*PROBLEM DETAILS*
Search the listing below for the string "will", then copy every line it appears in.
□ □ □ □ □
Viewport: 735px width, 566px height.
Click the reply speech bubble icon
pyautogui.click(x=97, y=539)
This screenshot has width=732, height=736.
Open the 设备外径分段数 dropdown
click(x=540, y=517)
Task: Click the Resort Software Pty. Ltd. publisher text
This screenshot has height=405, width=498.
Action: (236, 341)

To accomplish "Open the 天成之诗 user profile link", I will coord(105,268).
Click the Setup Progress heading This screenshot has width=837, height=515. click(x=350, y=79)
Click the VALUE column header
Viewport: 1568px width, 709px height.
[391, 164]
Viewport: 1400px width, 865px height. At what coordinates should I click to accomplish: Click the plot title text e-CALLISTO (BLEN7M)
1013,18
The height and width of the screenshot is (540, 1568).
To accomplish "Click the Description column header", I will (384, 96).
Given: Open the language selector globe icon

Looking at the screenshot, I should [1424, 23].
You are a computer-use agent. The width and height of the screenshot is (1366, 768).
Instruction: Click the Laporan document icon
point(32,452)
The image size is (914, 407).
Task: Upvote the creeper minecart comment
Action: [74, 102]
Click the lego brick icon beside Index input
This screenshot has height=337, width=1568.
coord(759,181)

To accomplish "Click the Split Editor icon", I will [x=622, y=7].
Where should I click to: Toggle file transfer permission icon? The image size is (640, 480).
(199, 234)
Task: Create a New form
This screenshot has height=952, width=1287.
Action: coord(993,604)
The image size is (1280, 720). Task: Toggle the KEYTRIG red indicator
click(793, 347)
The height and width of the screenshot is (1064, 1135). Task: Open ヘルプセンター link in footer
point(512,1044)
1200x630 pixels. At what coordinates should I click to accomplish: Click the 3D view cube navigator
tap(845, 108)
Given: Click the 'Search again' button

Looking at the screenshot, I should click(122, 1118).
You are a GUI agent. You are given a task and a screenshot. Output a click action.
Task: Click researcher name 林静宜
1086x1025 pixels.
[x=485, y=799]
□ □ □ □ □
*RESPONSE*
To accomplish "Open the 天成之诗 user profile link", I will coord(105,268).
To accomplish "Click the Description column header", I will (384, 96).
To accomplish "Click the Split Editor icon", I will [x=622, y=7].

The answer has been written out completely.